**EXERCISE**
Read through the listing below and return only the lines containing "checkbox".

[[ RECORDED DATA open ]]

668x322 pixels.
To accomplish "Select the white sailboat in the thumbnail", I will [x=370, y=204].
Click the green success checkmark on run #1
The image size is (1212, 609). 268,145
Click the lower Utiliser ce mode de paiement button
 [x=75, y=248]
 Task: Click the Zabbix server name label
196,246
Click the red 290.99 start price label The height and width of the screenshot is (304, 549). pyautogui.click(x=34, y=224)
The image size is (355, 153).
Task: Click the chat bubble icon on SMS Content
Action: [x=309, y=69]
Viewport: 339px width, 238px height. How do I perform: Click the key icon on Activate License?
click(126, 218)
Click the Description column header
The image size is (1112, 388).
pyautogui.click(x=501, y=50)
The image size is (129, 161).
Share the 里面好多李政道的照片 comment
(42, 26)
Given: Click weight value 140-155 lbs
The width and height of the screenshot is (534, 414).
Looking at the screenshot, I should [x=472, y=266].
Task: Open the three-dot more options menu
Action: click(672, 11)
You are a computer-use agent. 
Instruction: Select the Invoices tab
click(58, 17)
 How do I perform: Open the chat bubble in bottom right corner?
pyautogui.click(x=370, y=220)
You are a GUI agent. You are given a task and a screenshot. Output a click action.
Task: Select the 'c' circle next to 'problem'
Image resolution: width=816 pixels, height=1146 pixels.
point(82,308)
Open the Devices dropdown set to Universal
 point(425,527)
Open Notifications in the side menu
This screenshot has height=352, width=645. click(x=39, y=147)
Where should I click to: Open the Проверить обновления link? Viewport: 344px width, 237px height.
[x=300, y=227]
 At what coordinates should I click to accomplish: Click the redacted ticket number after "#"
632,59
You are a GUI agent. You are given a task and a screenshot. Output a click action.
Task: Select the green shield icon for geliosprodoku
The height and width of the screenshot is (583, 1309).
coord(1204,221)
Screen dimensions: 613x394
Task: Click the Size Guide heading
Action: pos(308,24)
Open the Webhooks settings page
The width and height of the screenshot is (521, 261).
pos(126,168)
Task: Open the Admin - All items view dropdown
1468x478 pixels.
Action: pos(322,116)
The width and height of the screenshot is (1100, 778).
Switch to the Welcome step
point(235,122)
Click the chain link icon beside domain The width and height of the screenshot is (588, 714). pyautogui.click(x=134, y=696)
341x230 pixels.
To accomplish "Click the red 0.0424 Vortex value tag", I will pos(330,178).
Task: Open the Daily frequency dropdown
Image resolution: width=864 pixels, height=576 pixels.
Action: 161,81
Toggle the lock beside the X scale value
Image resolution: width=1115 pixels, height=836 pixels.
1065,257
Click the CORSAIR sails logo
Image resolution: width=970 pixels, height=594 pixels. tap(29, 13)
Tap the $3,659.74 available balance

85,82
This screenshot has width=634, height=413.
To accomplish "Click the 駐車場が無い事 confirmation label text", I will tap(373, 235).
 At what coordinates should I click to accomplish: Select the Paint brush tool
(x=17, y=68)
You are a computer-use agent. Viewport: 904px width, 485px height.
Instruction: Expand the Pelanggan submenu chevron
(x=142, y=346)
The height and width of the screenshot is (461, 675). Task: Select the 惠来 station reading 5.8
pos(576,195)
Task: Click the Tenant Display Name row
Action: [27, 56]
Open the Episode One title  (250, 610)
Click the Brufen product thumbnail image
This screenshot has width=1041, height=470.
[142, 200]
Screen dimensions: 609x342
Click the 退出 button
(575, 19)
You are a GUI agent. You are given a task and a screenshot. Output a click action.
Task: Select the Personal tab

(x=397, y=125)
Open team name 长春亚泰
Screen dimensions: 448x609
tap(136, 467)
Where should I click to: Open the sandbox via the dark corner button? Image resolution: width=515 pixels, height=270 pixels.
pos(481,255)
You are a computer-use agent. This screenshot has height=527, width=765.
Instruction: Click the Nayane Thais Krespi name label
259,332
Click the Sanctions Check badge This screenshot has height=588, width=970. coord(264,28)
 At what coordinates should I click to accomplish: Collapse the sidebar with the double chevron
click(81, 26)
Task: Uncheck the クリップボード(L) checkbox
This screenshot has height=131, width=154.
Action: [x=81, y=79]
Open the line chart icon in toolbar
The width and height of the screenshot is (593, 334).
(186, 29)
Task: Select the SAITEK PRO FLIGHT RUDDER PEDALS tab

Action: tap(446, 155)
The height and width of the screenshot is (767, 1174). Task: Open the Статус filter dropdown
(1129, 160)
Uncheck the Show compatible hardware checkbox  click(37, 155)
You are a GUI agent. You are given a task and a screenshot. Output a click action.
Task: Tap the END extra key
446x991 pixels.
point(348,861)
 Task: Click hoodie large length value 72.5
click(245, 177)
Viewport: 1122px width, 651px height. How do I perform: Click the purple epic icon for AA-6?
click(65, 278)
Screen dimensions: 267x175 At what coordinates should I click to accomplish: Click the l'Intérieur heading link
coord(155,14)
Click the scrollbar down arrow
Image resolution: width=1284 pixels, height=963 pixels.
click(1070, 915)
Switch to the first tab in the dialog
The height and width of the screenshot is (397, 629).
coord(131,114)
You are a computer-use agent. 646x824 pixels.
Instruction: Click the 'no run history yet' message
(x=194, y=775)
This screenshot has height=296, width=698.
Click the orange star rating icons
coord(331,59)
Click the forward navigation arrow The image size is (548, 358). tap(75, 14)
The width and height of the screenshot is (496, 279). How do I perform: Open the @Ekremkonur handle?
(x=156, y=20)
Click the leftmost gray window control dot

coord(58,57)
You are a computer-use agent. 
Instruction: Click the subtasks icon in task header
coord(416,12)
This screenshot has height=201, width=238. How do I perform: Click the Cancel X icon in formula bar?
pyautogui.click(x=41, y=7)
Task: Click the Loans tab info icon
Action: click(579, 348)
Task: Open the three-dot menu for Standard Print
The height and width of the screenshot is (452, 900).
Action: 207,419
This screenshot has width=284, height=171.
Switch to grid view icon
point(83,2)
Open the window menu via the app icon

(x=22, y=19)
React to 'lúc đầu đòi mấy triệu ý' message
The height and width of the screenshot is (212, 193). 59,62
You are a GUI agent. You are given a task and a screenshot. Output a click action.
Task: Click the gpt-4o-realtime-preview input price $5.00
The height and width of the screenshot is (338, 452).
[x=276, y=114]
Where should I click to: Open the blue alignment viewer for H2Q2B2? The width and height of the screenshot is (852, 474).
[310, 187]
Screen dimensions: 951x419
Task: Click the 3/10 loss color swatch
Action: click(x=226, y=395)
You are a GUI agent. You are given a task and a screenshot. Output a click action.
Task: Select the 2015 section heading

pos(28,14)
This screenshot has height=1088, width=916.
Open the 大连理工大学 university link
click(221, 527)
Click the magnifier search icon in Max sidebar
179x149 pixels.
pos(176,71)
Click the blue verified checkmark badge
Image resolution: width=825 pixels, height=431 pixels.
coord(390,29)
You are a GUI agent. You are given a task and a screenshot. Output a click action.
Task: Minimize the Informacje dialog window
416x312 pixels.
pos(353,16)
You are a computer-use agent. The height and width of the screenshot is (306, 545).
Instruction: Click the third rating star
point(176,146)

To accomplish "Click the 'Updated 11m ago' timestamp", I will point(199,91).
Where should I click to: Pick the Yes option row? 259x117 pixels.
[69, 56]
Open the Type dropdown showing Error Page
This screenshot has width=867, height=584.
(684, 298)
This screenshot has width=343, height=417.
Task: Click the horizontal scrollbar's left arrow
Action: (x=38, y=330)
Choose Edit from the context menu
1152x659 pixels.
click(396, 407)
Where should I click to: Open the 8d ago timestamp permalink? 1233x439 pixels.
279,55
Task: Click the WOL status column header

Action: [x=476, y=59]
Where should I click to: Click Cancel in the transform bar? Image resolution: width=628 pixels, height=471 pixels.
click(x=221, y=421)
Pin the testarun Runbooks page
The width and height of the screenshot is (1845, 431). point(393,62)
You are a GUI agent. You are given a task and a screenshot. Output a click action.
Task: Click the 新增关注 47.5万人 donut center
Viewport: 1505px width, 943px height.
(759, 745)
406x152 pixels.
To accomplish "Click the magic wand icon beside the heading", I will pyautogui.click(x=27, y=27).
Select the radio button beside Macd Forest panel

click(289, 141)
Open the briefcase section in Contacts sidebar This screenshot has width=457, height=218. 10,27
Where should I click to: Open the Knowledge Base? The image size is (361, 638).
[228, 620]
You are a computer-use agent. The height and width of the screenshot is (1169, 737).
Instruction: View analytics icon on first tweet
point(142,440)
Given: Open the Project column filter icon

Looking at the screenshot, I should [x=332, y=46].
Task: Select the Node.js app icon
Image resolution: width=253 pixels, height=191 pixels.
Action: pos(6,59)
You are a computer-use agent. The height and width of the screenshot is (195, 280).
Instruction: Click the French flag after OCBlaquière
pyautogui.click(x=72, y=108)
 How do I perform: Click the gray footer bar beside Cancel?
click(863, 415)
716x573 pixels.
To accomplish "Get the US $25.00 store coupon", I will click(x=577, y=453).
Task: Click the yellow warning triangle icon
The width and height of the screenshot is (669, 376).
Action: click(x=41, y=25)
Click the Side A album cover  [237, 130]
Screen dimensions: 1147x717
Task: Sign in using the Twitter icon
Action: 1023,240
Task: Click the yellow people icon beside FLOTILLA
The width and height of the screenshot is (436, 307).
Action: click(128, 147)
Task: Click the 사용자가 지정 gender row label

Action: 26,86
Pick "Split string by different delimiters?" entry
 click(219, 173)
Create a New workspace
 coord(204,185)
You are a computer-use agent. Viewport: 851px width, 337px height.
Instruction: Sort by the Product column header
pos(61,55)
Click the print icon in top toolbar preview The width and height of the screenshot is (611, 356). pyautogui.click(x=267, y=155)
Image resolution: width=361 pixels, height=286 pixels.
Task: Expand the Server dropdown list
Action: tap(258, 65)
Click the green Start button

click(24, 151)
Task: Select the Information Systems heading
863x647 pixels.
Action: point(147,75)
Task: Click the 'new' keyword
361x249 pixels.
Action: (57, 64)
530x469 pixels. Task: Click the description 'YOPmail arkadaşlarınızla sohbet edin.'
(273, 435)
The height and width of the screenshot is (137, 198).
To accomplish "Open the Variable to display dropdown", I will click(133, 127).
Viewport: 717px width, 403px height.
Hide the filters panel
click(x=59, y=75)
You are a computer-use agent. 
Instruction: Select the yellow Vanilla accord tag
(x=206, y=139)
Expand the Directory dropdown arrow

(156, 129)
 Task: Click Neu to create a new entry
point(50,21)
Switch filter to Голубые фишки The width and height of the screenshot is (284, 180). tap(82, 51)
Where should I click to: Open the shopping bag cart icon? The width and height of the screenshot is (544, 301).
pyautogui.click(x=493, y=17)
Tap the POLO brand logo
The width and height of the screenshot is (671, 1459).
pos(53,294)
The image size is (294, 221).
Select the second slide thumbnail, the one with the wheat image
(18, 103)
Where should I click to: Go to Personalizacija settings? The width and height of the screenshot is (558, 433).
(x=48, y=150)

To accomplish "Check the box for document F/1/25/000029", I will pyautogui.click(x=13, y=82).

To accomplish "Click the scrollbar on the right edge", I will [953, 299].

[[ RECORDED DATA closed ]]

**PROBLEM SOLUTION**
Task: Uncheck the クリップボード(L) checkbox
Uncheck the Show compatible hardware checkbox  click(37, 155)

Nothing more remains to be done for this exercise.